Fue por casualidad. Ellos subían las escaleras del metro mientras yo las bajaba. No me vieron. Se estaban apagando y empezaban a deshincharse. Me pegué un susto tremendo. Hasta ahora trataba de esconderme cuando los veía entrar en el portal porque cuando estábamos en el ascensor sonreían al unísono. Él soltaba alguna broma sosa y ella se reía mucho. Daban la sensación de ser una pareja compenetrada. Luego, cuando el ascensor se detenía en mi piso, ellos se inclinaban y se despedían de mí con unos movimientos de brazos iguales y sincronizados: pero ni siquiera eso; la sincronización me había hecho sospechar. No es que me gustaran sus gestos estudiados, ni su sonrisa falsa, ni su compenetración. De hecho les huía. Había algo absurdo en sus movimientos. Pero lo que no sospeché nunca es que cuando nadie los observaba tenían un sensor que les hacía apagarse, perder fuerza, energía, que también perdían el aire que los mantenía erguidos, y se plegaban hasta quedar reducidos a unas pelotitas.

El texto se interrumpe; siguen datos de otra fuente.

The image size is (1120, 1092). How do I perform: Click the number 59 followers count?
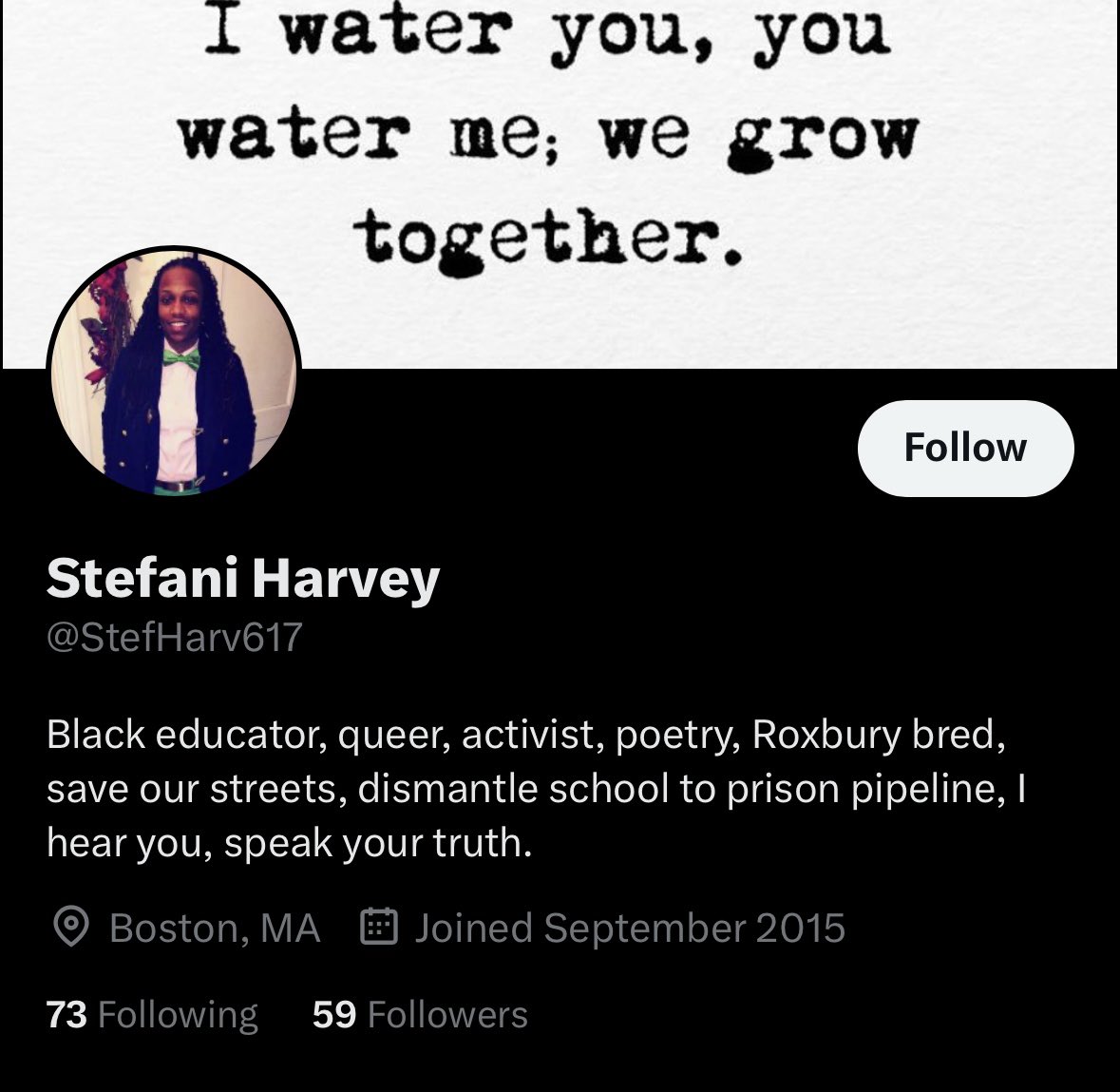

Hoy los he vuelto a ver, estaban plegados y se han puesto en funcionamiento al ver que entraba en el portal. Él ha dicho algo gracioso y ella ha soltado una carcajada. He subido las escaleras a pie, muy deprisa, de dos en dos, y me he encerrado en casa.

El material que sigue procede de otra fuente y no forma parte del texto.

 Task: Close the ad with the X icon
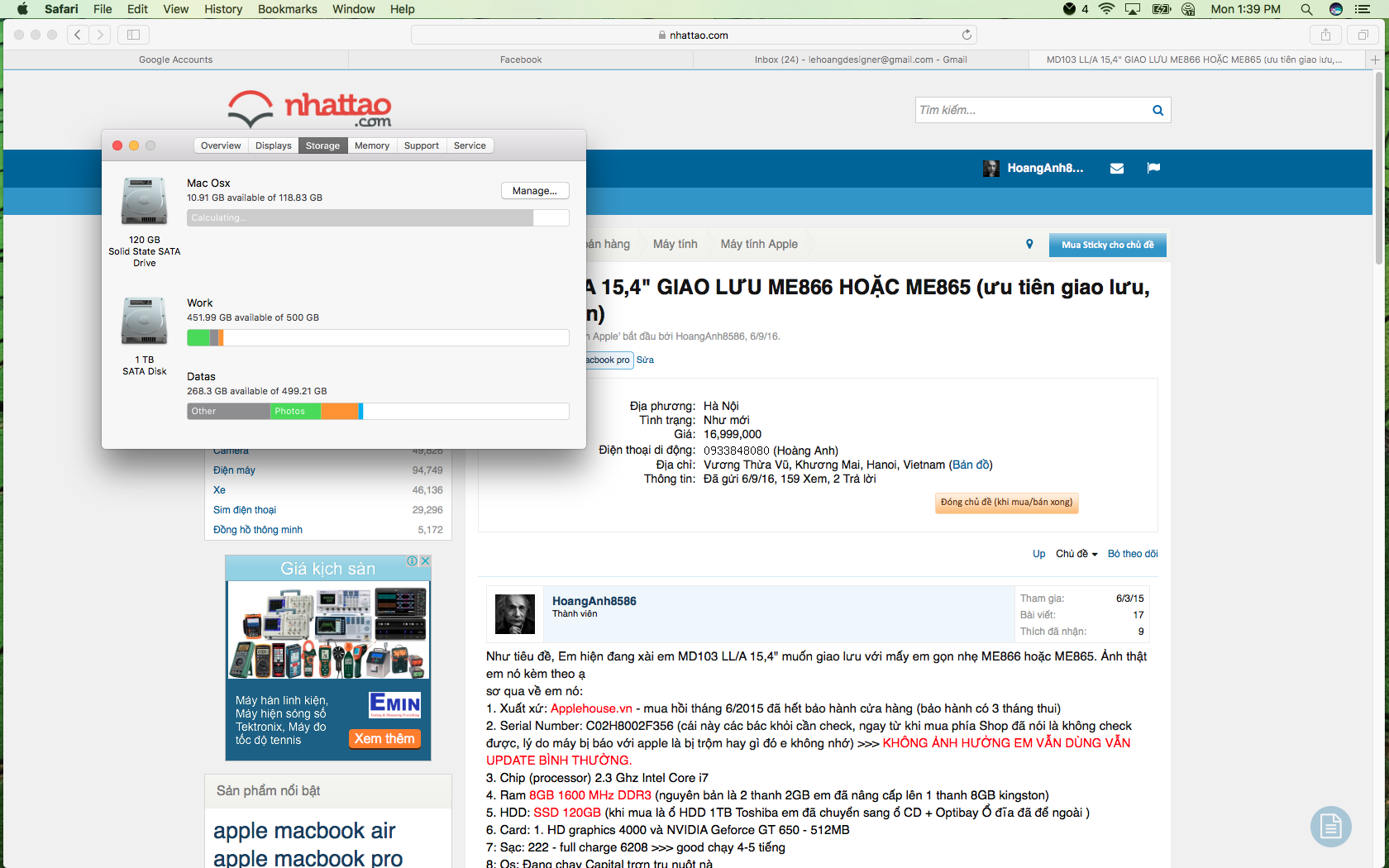click(425, 560)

Siento pánico. Ahora lo sé: estoy sola.

jueves, 8 de mayo de 2008

UNA BODA




El viernes fui a una boda. Era una boda civil porque unos días antes se les ocurrió poner andamios en la iglesia contratada y deslucía mucho la ceremonia. Pero eso no fue un inconveniente, el restaurante contratado para la cena se ofreció a hacer un simulacro la mar de creíble. Y lo hizo bien, es verdad. Uno hasta se olvidaba de que se encontraba ante el alcalde. Ahora los restaurantes tienen en cuenta esas cosas y se ocupan de todo. Y los alcaldes o los concejales, entrenados para el evento, adoptan un cierto aire de sacerdotes oficiantes.

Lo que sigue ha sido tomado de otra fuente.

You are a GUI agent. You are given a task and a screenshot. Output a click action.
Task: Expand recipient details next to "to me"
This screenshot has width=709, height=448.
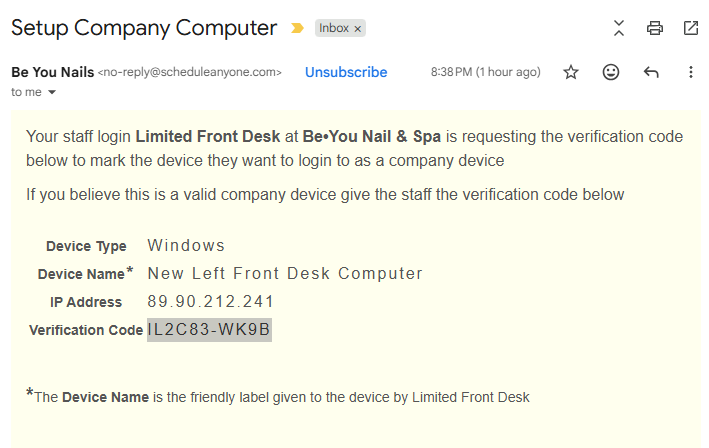point(52,93)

Y es que ya no hace falta hacer el paripé para que te canten el Ave María y te lean la epístola de San Pablo a los Corintios. El alcalde se la sabe y la recita de corrido. Un cuarteto de cuerda entona el Ave María de Schubert y otras piezas pías. Luego el alcalde con cara de sacerdote anima a los novios a permanecer juntos en las alegrías y en las penas, en la salud y en la enfermedad por todos los días de su vida, y los novios dicen que bueno, que qué se le va a hacer. Intercambian arras, anillos y oraciones. Y se dan la paz porque lo que un Alcalde ha unido que no lo separe el hombre.
La novia suele llevar velo por respeto a los camareros, supongo, los cuales esperan con la bandeja de canapés que termine la misa, digo el sermón. Y los amigos suben a un púlpito, digo estrado, a decir un discursito, algo parecido a la epístola a los efesios.
Todo muy entrañable. Por lo menos a mí me gusta.
¡Cómo han cambiado las cosas! dice mi tío Bruno, ateo donde los haya. Y pensar que a mí me obligaron a apostatar de mi fe por querer casarme por lo civil, dice nostálgico.
Decididamente luce más así, dónde se va a comparar. Como en la iglesia pero en ateo.
El viernes que viene me han invitado a una primera comunión por lo civil. Ya os contaré.